**** Dataset records ****
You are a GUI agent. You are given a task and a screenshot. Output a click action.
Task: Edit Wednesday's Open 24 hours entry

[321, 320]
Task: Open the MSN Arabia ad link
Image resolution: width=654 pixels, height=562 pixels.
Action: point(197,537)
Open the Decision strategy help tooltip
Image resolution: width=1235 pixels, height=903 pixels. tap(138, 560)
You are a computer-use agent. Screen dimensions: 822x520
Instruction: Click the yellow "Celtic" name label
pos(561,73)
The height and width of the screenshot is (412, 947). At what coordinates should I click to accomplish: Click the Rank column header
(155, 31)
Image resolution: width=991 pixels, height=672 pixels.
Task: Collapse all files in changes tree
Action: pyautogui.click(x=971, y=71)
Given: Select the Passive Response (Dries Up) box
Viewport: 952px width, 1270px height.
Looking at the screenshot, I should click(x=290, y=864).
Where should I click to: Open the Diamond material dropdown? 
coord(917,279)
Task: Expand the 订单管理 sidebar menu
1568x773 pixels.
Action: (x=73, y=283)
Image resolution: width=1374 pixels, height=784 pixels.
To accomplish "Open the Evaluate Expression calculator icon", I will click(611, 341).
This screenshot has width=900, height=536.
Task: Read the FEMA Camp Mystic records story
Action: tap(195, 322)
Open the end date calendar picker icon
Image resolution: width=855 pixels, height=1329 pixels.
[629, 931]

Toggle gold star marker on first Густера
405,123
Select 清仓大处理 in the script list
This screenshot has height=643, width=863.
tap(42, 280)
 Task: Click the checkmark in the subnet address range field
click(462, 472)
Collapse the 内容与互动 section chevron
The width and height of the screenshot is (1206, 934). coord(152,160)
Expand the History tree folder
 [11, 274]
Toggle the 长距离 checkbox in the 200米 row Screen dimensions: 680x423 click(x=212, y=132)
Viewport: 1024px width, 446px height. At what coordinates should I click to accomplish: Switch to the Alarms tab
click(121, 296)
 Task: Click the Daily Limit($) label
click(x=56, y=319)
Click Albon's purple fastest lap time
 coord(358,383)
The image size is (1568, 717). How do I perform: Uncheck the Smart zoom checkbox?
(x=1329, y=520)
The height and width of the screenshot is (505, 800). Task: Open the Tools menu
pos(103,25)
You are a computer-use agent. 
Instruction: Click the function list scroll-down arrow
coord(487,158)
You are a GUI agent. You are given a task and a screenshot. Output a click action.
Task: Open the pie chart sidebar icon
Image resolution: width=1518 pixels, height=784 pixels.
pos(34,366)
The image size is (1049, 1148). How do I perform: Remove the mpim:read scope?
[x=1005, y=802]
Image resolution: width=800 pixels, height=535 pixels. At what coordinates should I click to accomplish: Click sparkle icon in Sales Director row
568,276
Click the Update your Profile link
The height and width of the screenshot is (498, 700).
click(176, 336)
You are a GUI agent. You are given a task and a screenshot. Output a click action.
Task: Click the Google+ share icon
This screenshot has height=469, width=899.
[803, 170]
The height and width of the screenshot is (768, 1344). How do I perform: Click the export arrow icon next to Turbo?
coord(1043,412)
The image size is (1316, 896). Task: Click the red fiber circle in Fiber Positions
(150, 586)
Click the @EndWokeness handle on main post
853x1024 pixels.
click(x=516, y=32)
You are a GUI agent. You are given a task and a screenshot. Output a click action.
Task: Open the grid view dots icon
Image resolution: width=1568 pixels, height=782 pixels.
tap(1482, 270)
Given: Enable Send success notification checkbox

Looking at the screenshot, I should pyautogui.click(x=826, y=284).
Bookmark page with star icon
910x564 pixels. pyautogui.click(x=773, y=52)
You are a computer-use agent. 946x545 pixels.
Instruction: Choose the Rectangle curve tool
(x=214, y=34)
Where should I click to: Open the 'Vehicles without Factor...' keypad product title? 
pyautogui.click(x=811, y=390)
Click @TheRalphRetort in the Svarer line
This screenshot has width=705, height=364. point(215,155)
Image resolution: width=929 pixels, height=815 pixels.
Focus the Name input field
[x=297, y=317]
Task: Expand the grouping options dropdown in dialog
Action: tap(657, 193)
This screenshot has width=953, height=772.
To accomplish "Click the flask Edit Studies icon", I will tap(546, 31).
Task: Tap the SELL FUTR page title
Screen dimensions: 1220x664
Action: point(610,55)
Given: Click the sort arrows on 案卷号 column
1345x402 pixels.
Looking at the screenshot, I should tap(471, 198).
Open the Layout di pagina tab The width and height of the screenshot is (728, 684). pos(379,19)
****
(Aim of the task) Return the lines of the records that include the string "sidebar".

(Output of the exercise)
Task: Expand the 订单管理 sidebar menu
Task: Open the pie chart sidebar icon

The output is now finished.